So now that I am firmly in my 40’s, I get called “ma’am” almost exclusively. I climb the stairs — at my fastest speed — at the breakneck pace of my two-year-old ascending normally. I notice how everyone looks younger than I do.
But the old adage is true: with age comes wisdom. I don’t have much of that yet, but there is one thing I’m learning: my life’s work is not what I thought it was.
First, some background: I come from farming stock. My dad left the farm when he went to college — the first in his family ever to do so. But on the whole, the mentality of “work harder, plan better, try more” is ingrained in me. More than once in my childhood I was admonished to pull myself up by my bootstraps (I’m sure the mental image this engendered is rather different from what it would actually look like).
So when I approached wifery, mothering, homeschooling, and the Christian life, the basic assumption I had was this: if only I would work a little harder, plan a little better, and/or try a new system, ALL of my problems would be solved. I would be an early-riser, a daily-exerciser, a smile-wearing beacon of patience.
After a decade or so of working harder(ish), planning better, and trying new systems, I have come to realize that the problem is, um, more foundational. It’s me. As it turns out, I tend toward the lazy side, love my creature comforts, and am rather impatient. One day I realized that the night before I die I will have gone to bed thinking, “Tomorrow is the day when definitely I will get up early, read the Bible, and exercise!”
And so, aha!, with age (and a decade of trying) comes a smidge of wisdom. My life’s work is not to work harder, plan better, and try new systems.
My life’s work is to give myself to God. To hand myself over. To give myself to the One who can lovingly correct my faults and form me into woman He wants me to be. It is less about my bustling activity and more about adopting a posture of giving and receiving.
I picture a landscape of rugged rocks. Through the middle runs a river. I’m headed to a destination point downstream. I can get to where I need to go by scrambling over the rocks, one by one, and by laboriously trudging over hill after hill. This is how I did it over many years, picturing the Lord as my trusty sidekick who would help me when I fell. Maybe he even got promoted to guide, leading me through the best path possible.
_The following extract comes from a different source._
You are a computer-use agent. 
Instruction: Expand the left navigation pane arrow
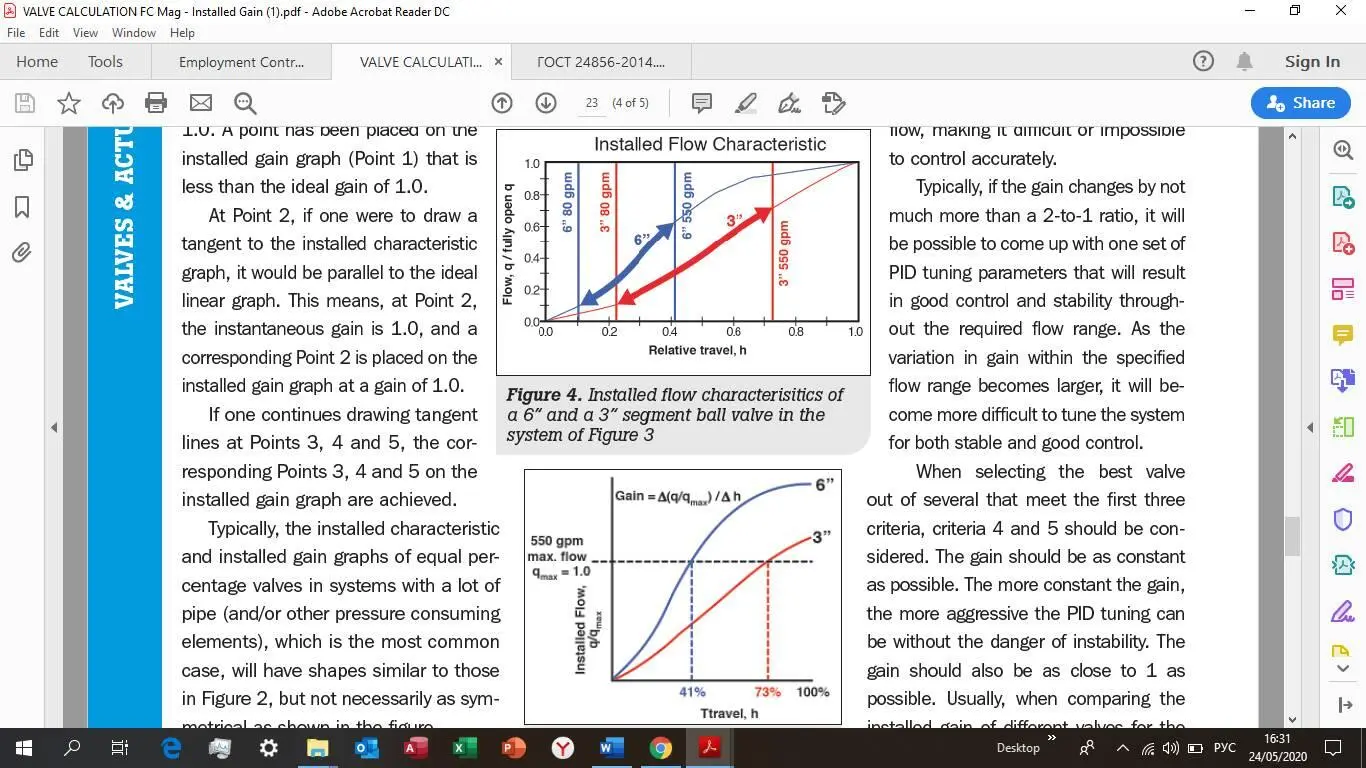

But all in all, I was operating under my own strength.
I finally saw that there is another way. I can jump into the river and let the water carry me. It means giving up “control,” to be sure. It’s riskier in the sense that I’m giving up even the pretense of operating under my own strength. God is no longer my sidekick. He is my source, the current of strength. He’s not just my companion, but we become one.
As I contemplated this, I saw the source of the river: the Sacred Heart of Jesus. The river streams directly from His own Heart. When we jump into the river (which is the act of our free will), we give ourselves to His mercy, to His love, and to His will.
What does this mean practically? I go to bed jumping into the river of hHis mercy, asking Him to make my tomorrow what He wants it to be. If I harbor a hope that I will start reading the Bible daily, then I give that to Him as I jump, asking Him to form me as He wills. It’s pretty obvious that of course Bible-reading is a good thing — but perhaps there is something else He wants to accomplish in me first.
I wake up and jump into His mercy. I ask Him to make me who He wants me to be. You know, there was a time in my life (on this blog it is articulated, actually!) when I laughed at the idea that I would ever fast. And look where I am now. That’s all His mercy. It certainly wasn’t any system or working harder on my part.
What it does not mean is that I give up trying. I don’t give up the devotional practices that I have cultivated through His mercy. What it does mean is that I let Him take the lead. I ask Him where He wants me to grow next, and that’s what I focus on.
When I am discouraged that I am not who I wish I were, I jump into His mercy. I give myself to Him and trust Him to make me into an even better version of me than what I had envisioned (as it turns out, my own hopes for myself have a whole lot of the world’s view of success tainting them).
All day long, every day, I can choose to climb over the rocks with the Lord as my trusty “sidekick,” or I can learn how to give myself unreservedly to him. This is my life’s work.